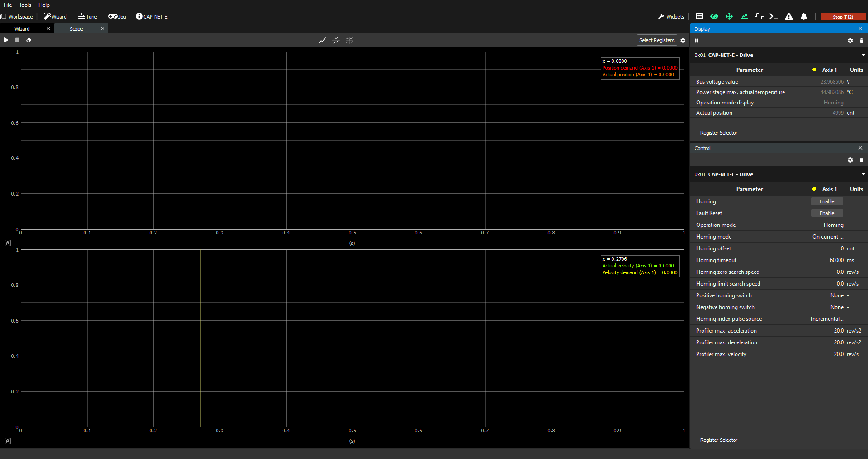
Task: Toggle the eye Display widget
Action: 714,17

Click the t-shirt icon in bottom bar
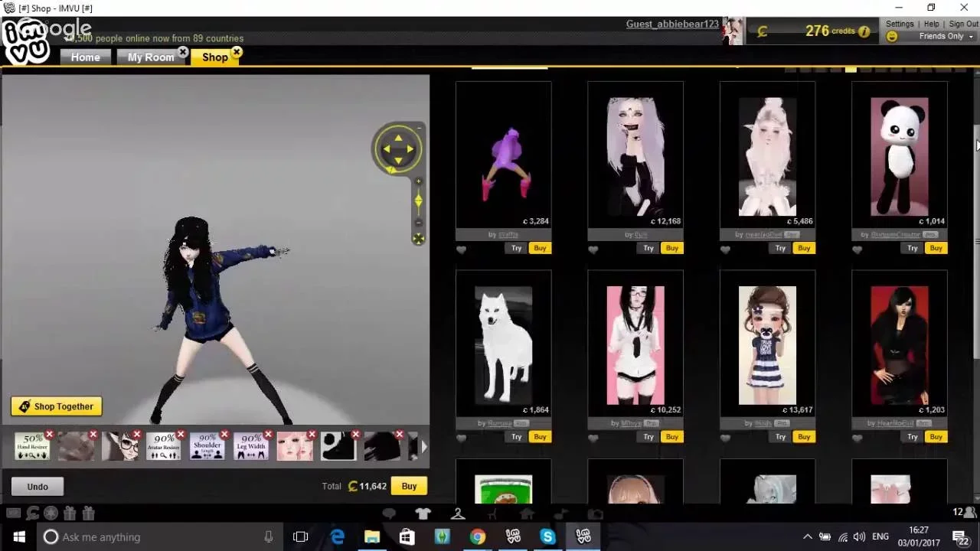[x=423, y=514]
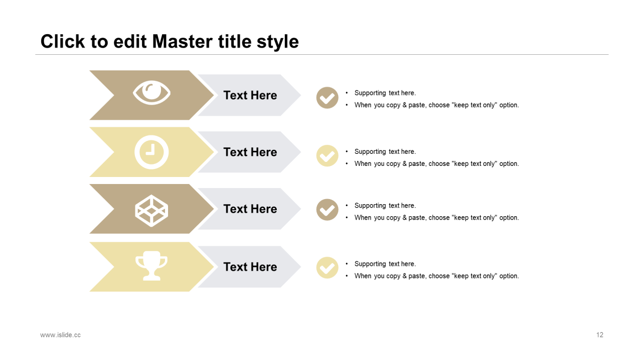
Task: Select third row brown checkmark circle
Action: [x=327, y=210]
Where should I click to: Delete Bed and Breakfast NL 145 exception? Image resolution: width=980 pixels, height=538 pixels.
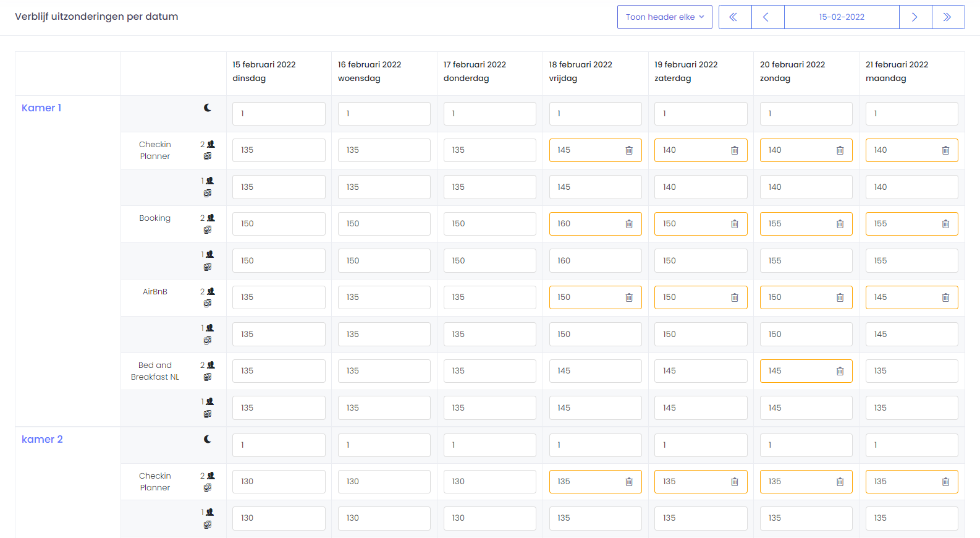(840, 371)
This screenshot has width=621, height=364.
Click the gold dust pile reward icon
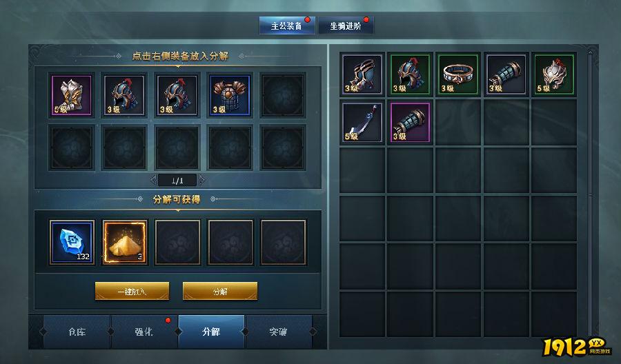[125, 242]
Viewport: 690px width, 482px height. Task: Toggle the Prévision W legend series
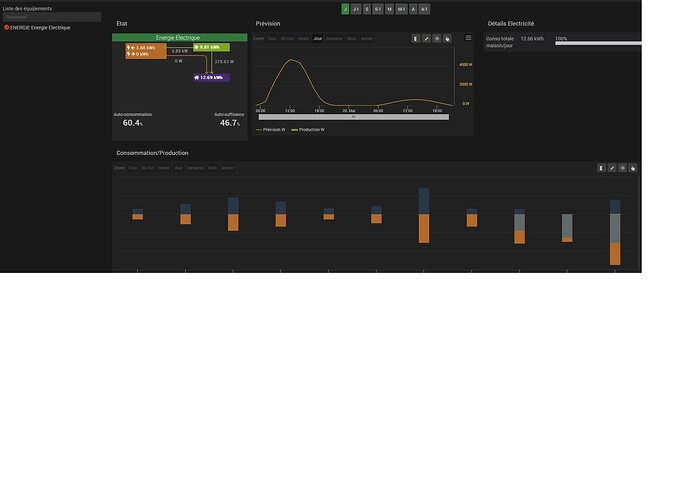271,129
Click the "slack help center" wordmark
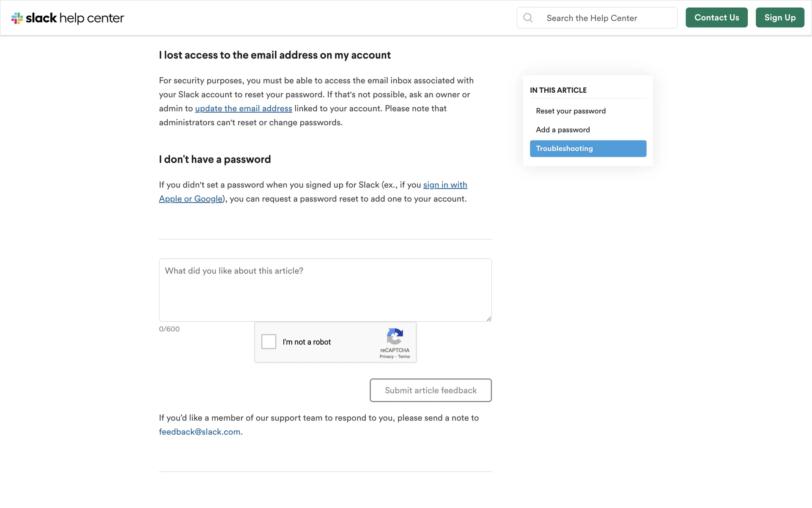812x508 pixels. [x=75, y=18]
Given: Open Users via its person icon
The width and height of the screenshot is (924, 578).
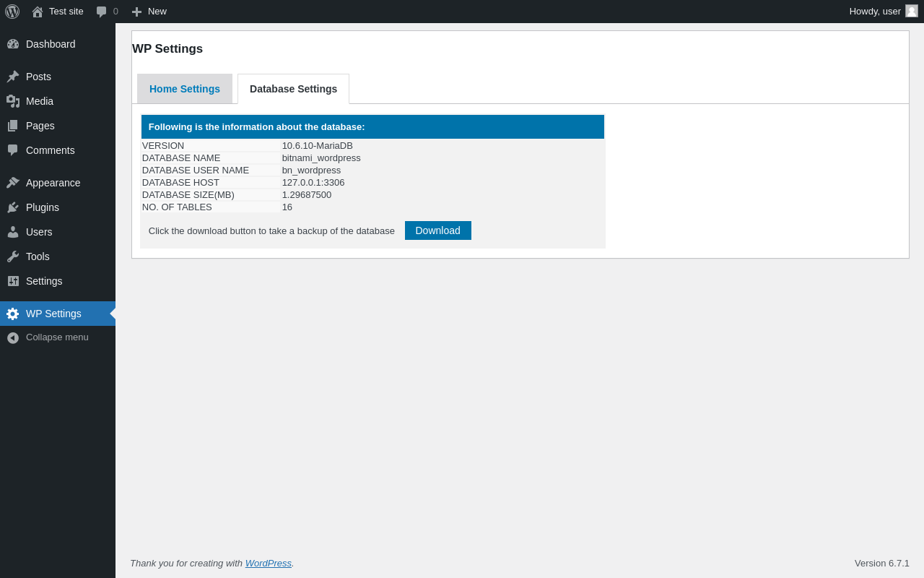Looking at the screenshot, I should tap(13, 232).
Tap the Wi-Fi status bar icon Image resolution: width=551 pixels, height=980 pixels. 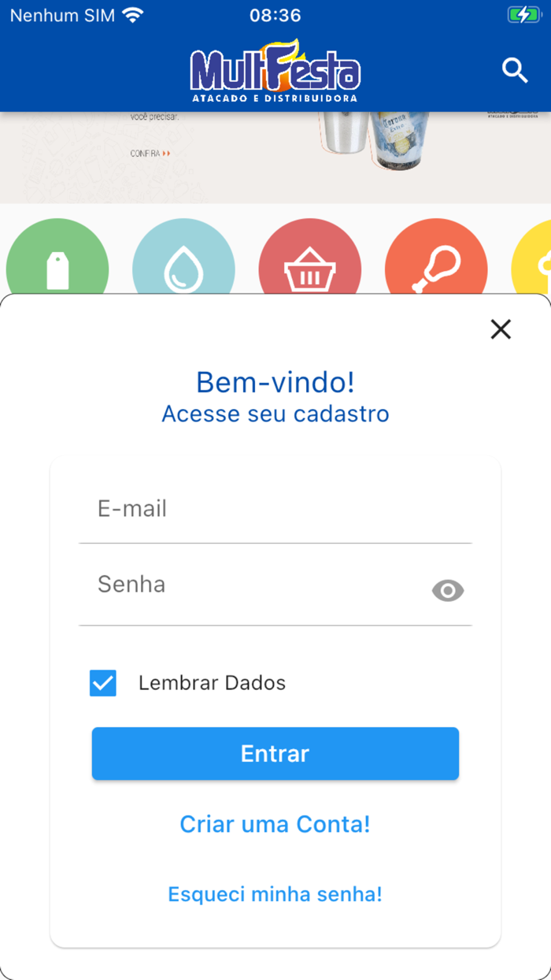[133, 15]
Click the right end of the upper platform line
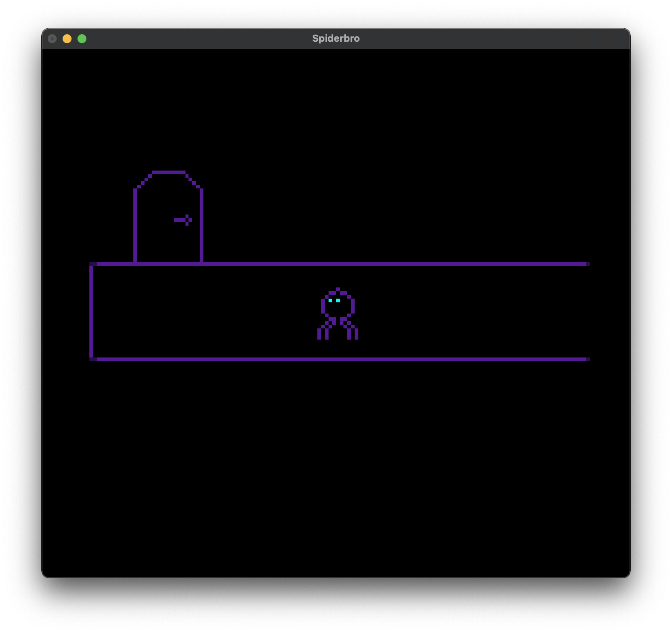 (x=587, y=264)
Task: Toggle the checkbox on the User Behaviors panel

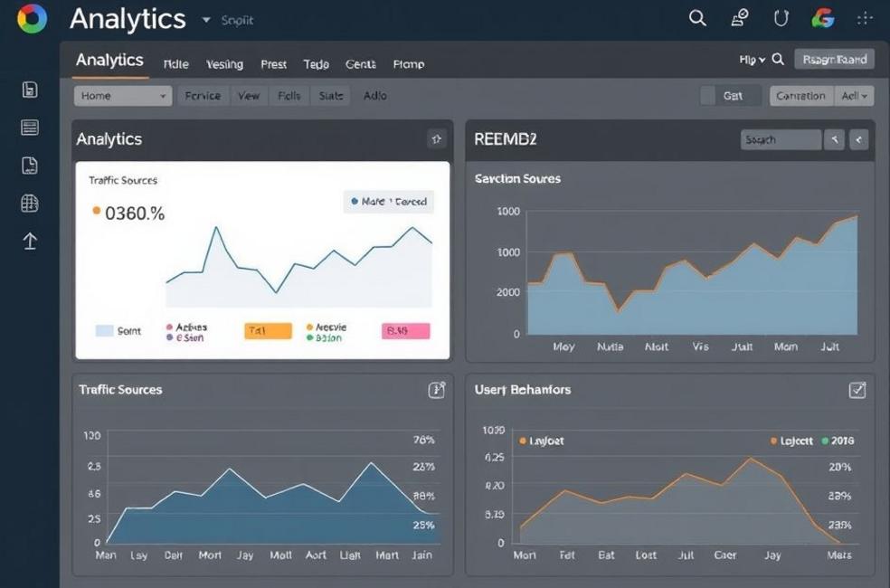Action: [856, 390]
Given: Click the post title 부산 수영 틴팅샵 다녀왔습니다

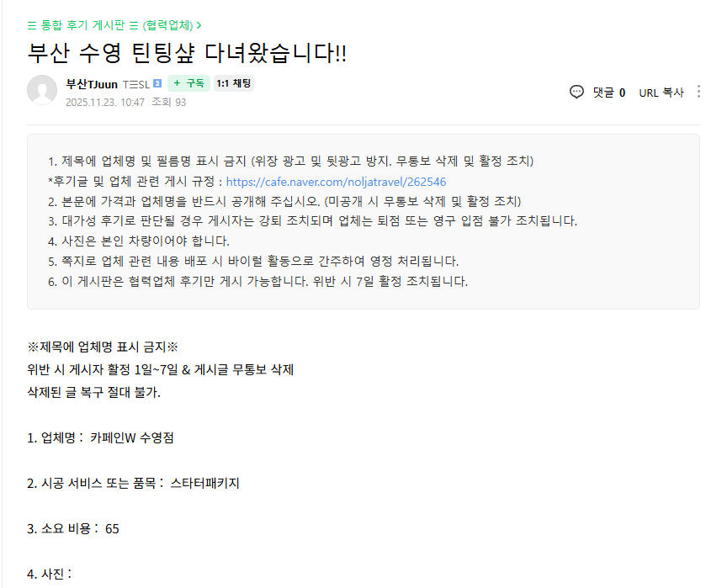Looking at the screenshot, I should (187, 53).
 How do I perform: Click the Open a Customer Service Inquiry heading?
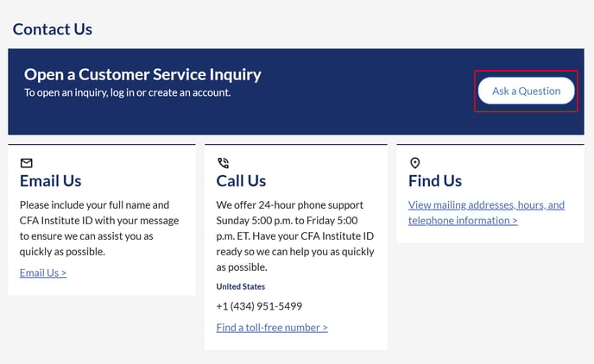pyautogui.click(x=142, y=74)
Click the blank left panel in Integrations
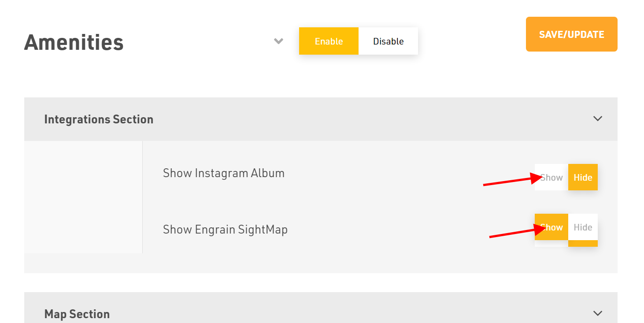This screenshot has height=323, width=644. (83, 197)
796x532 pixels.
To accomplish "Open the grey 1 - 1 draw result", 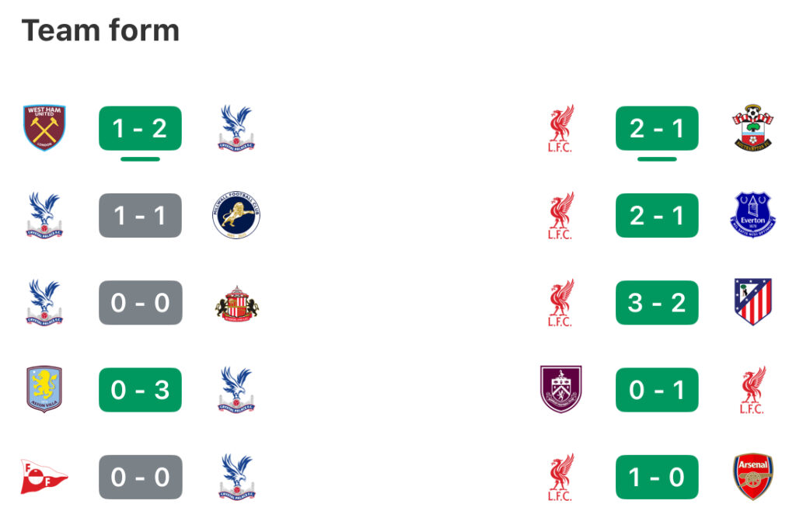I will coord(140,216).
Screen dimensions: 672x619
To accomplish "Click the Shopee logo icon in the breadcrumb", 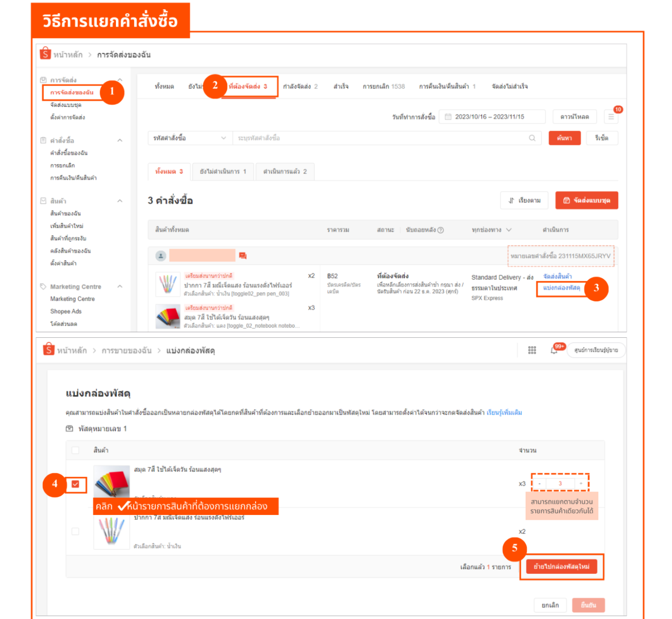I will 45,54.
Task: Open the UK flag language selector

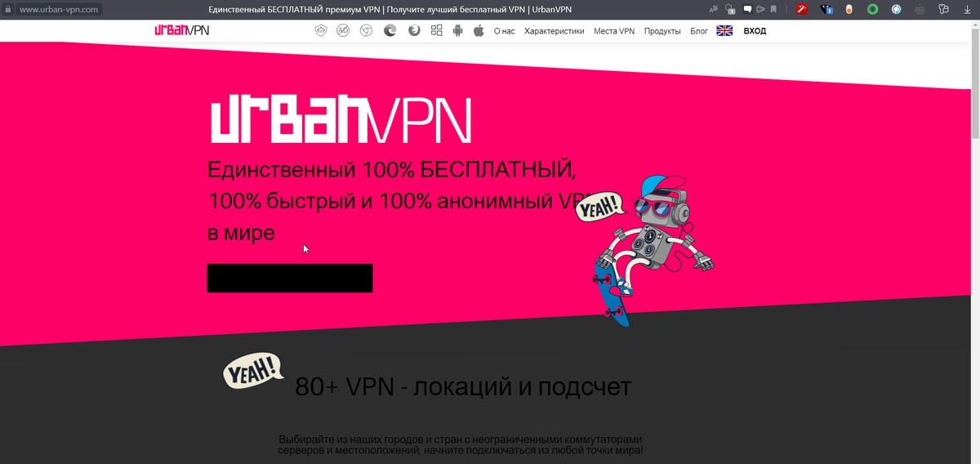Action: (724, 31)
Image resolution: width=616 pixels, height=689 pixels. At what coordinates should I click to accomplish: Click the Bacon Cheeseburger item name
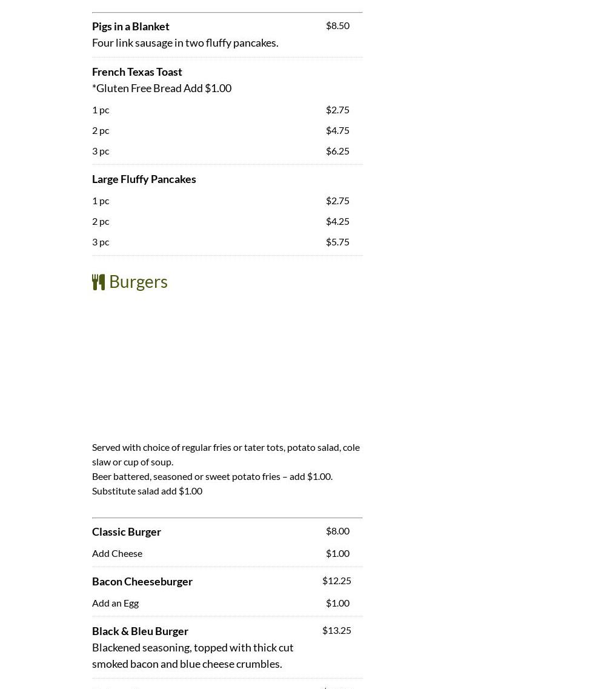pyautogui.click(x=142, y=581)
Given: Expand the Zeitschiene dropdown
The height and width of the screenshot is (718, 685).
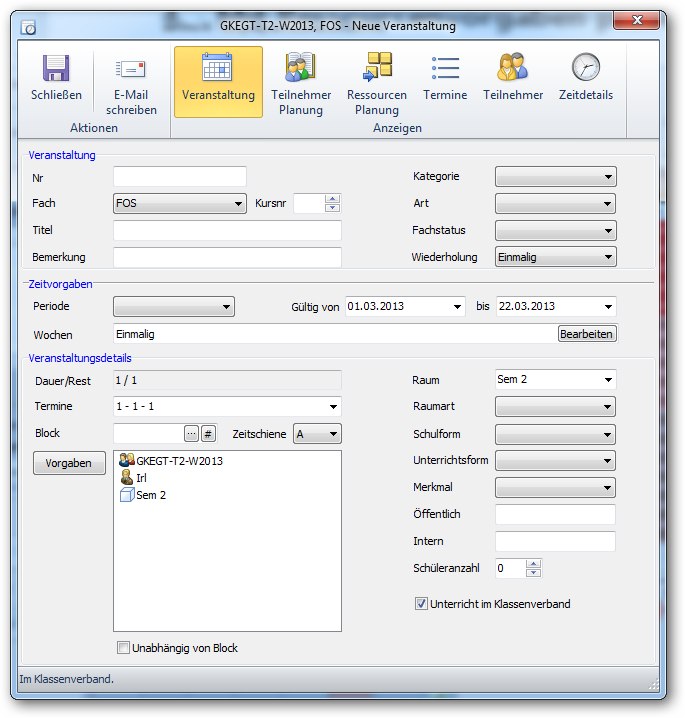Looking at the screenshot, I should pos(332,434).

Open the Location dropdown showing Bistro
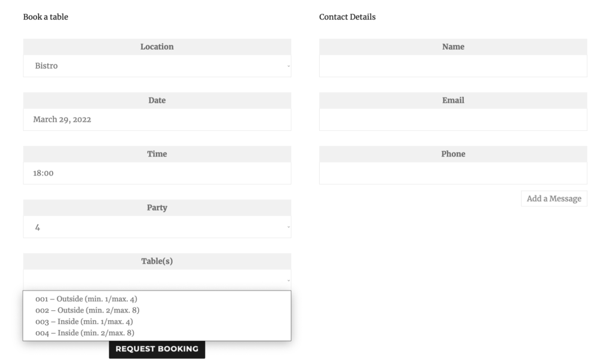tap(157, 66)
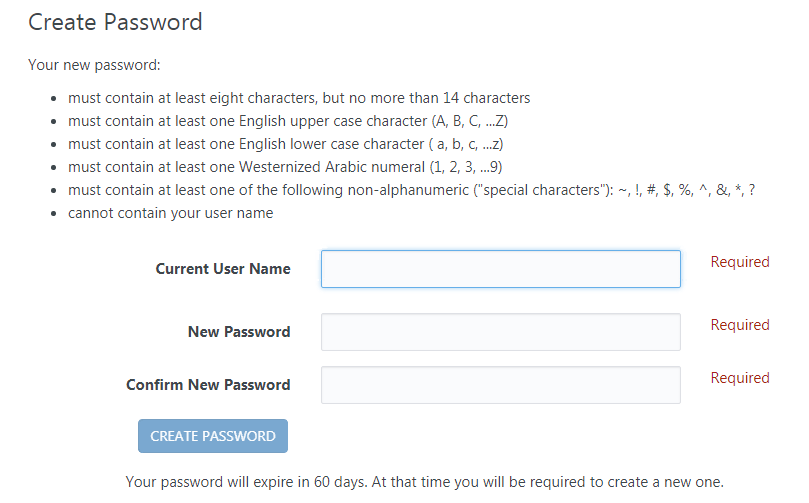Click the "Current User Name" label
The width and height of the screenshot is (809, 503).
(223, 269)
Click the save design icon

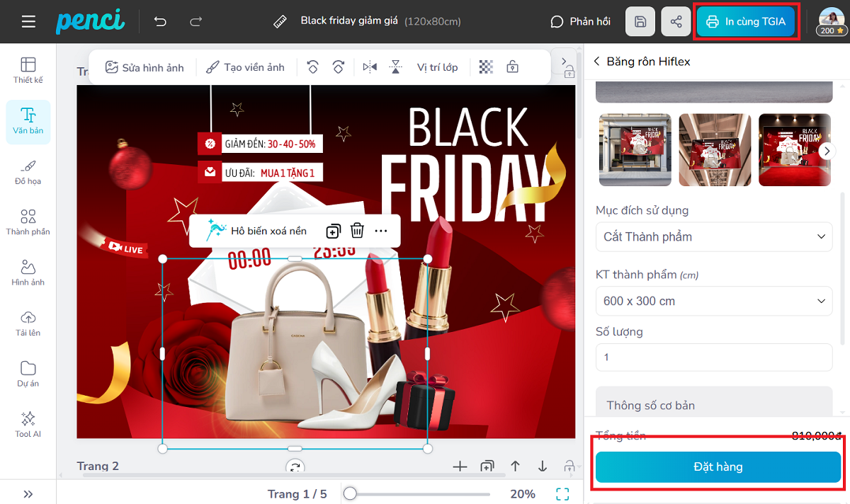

▸ **Brief**
Look above for the line with "Where should I"; quote it and every line after it, stopping after the line with "Given: Open Users via its person icon", exactly, with nothing added and without pictures.

▸ **Reply**
Where should I click to: Delete Bed and Breakfast NL 145 exception? Image resolution: width=980 pixels, height=538 pixels.
(840, 371)
This screenshot has width=621, height=364.
Click the gold dust pile reward icon
[125, 242]
Viewport: 690px width, 482px height. Task: Toggle the Prévision W legend series
271,129
Click the "slack help center" wordmark
812x508 pixels. [x=75, y=18]
Given: Open Users via its person icon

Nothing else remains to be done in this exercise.